Saved entries:
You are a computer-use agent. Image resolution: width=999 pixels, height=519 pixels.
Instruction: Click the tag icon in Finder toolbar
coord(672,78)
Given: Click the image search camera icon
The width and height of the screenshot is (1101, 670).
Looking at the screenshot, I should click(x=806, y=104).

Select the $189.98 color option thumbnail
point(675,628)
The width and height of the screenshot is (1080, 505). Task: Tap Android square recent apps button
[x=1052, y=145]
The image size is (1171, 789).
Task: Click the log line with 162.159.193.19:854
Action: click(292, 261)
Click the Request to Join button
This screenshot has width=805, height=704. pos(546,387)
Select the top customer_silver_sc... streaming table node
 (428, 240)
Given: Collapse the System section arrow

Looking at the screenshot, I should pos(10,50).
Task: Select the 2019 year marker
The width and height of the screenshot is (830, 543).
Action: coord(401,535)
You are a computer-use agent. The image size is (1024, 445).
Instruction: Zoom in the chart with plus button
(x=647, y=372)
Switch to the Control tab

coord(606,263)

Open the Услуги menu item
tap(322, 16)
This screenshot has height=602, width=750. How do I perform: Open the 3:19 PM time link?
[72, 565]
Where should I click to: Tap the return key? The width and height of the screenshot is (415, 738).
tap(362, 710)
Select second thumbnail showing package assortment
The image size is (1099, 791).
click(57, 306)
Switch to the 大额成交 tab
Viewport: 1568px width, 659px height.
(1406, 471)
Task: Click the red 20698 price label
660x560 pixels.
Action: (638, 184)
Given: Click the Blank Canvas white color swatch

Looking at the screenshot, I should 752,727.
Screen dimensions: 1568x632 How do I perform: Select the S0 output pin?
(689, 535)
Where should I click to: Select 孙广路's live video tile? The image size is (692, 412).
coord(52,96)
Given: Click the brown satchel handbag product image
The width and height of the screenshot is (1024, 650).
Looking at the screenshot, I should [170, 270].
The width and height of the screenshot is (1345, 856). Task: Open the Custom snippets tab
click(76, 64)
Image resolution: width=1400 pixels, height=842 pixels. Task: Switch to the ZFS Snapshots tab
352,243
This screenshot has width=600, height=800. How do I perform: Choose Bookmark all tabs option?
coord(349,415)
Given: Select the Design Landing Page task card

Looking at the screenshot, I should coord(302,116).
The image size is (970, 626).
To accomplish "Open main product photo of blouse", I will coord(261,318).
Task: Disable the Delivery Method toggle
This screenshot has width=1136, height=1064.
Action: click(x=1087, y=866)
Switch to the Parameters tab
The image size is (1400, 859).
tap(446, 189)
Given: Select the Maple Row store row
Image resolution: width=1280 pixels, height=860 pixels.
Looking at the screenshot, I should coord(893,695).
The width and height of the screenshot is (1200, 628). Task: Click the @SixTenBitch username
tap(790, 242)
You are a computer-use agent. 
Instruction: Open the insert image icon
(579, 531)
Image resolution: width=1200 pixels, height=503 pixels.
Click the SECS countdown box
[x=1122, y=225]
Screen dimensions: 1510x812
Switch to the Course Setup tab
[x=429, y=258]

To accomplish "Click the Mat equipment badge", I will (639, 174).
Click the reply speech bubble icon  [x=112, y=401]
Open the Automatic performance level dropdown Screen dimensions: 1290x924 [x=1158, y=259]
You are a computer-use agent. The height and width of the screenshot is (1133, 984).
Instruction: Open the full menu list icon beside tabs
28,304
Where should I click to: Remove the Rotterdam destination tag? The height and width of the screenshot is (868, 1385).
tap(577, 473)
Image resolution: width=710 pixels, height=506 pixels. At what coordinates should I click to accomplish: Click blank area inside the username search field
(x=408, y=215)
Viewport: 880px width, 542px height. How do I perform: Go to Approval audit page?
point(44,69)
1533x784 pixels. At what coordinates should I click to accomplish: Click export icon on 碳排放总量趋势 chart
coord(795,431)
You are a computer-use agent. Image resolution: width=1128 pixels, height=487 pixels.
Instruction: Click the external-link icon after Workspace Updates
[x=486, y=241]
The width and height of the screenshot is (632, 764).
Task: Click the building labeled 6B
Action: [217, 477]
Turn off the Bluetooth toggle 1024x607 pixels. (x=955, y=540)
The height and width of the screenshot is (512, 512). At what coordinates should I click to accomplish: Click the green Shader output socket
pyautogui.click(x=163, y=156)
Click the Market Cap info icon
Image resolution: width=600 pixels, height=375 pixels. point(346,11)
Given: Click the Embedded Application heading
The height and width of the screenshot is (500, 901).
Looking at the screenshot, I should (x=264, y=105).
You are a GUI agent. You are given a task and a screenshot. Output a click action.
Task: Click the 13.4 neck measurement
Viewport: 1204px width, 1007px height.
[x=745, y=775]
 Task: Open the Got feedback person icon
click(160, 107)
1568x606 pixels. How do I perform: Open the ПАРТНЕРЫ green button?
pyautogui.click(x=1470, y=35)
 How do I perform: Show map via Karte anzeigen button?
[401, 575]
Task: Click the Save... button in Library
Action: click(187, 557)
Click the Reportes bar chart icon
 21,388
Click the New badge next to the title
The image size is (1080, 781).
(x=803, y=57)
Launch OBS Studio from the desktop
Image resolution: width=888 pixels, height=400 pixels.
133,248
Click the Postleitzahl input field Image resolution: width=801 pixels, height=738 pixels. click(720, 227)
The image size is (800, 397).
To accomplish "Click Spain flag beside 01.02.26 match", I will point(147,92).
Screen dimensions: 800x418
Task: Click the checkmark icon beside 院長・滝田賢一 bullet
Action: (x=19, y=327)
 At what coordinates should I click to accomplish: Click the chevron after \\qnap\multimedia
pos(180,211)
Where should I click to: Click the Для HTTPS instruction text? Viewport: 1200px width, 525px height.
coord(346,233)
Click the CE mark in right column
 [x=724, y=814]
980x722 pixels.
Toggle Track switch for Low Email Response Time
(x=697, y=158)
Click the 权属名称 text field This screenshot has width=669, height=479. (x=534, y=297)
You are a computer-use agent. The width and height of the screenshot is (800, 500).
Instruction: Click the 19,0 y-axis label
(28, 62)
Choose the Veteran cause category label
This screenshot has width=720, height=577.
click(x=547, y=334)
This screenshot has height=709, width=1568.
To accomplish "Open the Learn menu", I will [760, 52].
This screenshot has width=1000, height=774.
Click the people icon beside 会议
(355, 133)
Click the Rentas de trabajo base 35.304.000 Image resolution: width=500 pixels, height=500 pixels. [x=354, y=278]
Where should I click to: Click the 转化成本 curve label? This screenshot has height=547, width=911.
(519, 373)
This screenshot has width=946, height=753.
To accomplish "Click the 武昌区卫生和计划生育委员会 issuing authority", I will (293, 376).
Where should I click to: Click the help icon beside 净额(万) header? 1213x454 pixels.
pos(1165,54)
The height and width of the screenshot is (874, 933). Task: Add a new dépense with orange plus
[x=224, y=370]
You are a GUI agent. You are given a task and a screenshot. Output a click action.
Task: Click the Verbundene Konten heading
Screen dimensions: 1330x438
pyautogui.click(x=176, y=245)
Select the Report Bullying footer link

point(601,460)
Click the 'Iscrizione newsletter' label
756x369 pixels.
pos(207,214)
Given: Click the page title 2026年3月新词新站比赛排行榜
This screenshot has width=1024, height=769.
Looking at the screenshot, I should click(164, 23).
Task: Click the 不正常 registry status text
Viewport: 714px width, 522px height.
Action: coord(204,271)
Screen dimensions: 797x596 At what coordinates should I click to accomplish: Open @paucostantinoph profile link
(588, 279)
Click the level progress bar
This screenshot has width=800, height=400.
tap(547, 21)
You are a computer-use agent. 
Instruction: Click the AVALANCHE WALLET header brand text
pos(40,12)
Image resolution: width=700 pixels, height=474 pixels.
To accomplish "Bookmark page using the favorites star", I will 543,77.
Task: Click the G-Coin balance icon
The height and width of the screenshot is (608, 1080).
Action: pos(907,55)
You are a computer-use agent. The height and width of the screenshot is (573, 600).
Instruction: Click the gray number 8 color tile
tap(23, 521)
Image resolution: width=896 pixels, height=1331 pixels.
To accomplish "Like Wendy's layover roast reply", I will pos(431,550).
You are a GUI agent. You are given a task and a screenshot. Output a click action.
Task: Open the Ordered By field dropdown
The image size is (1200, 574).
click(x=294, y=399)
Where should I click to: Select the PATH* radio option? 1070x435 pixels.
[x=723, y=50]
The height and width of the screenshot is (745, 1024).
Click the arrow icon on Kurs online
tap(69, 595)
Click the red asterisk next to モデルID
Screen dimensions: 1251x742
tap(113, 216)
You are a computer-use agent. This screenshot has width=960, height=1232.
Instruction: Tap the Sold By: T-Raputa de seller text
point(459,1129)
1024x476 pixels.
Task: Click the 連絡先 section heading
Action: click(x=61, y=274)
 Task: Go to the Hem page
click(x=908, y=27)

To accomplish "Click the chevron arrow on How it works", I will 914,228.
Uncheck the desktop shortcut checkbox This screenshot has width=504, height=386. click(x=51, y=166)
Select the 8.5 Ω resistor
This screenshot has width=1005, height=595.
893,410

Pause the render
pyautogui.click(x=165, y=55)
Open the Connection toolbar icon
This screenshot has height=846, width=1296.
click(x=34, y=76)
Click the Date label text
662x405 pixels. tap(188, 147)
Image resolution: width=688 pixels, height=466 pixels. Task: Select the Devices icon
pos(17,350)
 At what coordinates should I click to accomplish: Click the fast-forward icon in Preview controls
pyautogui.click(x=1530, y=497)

--- WHAT YOU ARE ASKED TO DO ---
What you return must be the lines above that run from the line with "Screen dimensions: 1330x438" to the line with "is (573, 600).", inclusive, each copied exactly.

--- RESULT OF THE EXERCISE ---
Screen dimensions: 1330x438
pyautogui.click(x=176, y=245)
Select the Report Bullying footer link

point(601,460)
Click the 'Iscrizione newsletter' label
756x369 pixels.
pos(207,214)
Given: Click the page title 2026年3月新词新站比赛排行榜
This screenshot has width=1024, height=769.
Looking at the screenshot, I should click(164, 23).
Task: Click the 不正常 registry status text
Viewport: 714px width, 522px height.
Action: coord(204,271)
Screen dimensions: 797x596 At what coordinates should I click to accomplish: Open @paucostantinoph profile link
(588, 279)
Click the level progress bar
This screenshot has width=800, height=400.
tap(547, 21)
You are a computer-use agent. 
Instruction: Click the AVALANCHE WALLET header brand text
pos(40,12)
Image resolution: width=700 pixels, height=474 pixels.
To accomplish "Bookmark page using the favorites star", I will 543,77.
Task: Click the G-Coin balance icon
The height and width of the screenshot is (608, 1080).
Action: pos(907,55)
You are a computer-use agent. The height and width of the screenshot is (573, 600).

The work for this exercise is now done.